Sky mergers: “Makes sense, but SELL’
May 30, 2014
A 14-page report from investment banker Berenberg on the prospects of BSkyB’s potential acquisition of Sky Deutschland and Sky Italia, which is in the bank’s view “in many ways not surprising” nevertheless, creates considerable food for thought for analysts at the bank.
The bank cites slowing organic growth from BSkyB and increasing competitive and market pressures in its home business.”It makes sense that the company is seeking to diversify its risk and look to new pastures for growth and risk diversification.” The bank states that Germany represents a “huge opportunity” for BSkyB, although is more concerned for Sky Italia’s overall prospects.
The report, sent to clients early on May 30th, looks closely at the non-broadcasting side of BSkyB’s business, not least its ADSL and broadband fibre costs, and revenues, and says it is not a pretty picture for BSkyB. Berenberg is also anxious about the prospects – ever – of BSkyB winning access to BT Sport’s valuable football content.

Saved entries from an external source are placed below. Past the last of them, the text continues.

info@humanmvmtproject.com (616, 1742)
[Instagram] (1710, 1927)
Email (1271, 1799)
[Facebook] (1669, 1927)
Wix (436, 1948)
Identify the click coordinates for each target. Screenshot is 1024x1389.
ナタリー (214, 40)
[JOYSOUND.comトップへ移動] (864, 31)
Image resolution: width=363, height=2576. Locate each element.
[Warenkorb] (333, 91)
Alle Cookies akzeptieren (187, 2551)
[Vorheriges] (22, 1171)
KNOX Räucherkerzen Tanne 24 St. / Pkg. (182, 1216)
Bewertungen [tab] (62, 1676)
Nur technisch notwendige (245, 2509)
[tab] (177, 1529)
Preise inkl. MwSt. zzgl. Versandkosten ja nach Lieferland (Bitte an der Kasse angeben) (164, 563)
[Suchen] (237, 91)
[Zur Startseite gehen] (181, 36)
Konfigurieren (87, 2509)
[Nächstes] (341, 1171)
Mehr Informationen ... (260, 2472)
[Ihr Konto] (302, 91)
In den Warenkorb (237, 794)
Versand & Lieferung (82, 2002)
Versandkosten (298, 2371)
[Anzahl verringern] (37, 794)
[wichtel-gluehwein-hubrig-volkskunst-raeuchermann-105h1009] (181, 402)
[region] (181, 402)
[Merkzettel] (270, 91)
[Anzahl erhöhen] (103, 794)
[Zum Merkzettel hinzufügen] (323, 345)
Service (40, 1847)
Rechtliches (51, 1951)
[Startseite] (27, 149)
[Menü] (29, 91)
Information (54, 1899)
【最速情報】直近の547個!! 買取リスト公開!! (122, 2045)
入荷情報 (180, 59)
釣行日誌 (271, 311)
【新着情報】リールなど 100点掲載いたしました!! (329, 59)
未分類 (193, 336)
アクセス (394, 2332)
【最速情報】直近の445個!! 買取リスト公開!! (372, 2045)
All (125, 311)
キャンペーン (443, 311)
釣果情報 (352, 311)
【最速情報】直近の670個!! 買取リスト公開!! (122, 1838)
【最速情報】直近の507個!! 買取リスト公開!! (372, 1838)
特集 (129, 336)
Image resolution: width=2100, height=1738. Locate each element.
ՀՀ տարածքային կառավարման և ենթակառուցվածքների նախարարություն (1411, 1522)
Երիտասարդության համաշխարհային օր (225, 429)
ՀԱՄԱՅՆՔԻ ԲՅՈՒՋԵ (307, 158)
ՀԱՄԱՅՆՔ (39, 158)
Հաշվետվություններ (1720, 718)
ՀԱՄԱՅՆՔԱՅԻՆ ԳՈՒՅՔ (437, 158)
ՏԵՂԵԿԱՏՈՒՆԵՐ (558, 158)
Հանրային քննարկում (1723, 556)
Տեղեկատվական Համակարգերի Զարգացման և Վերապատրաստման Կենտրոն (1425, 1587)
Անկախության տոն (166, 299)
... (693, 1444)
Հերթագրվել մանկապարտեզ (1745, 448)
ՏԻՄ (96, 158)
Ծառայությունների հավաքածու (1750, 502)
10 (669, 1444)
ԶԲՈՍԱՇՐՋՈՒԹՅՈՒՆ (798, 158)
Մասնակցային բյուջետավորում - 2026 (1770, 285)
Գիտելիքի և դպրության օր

The bank’s staff recently met with BT senior executives. “As far as the Champions League is concerned, BT management was keen to stress that it sees these rights as having de-risked its Premier League bid. The message to the market is that BT will not get drawn into a silly bidding war, and can afford to step away from the Premier League (unlike BSkyB, which cannot). While that may be taken positively for BSkyB too, in the same breath BT has said that it will invest some of the “billions” of savings that it expects to make, and will spend them on consumer growth initiatives. One of those is likely to be mobile, but we expect the other to be more content. With no wholesale deal likely, we believe that competition for the Premier League results will lead to substantial further cost inflation,” states Berenberg.
The bank’s analysts take a cost-per-household when examining the various top-tier football packages available over Europe. In the UK the cost of viewing Premier League football works out at “71” when spread over 14.3 million homes. In Germany it is much higher (“95”) when apportioned over just 4.3 million homes, and 35 per cent higher than the UK. In France it is 14 per cent cheaper, at “60”, while Spain is hugely expensive (at “107”) and a 51 per cent premium over UK costs, while Italy is 23 per cent higher than the UK (at “87”) for its 8.5 million pay-TV homes.
In other words, implies the bank, the upcoming Premier League costs will rise, both in terms of inflation but also substantially and perhaps by around 60 per cent.
Hence the bank’s view that BSkyB is looking outside the UK for “salvation” and by diversifying into a set of markets that it knows well, and where there are plenty of former BSkyB execs in gainful employment.
But, “for BSkyB shareholders, the deal would also represent a material change in the profile of their investment. We recognise that an investor in BSkyB today likes it because it is generating steady cash flow, has a strong balance sheet and is returning cash to shareholders. Equally, a shareholder in BSkyB clearly has a less negative view on the market environment than we do, and is not concerned about major rights inflation,” says the bank, and sticks with its “SELL” recommendation on BSkyB stock.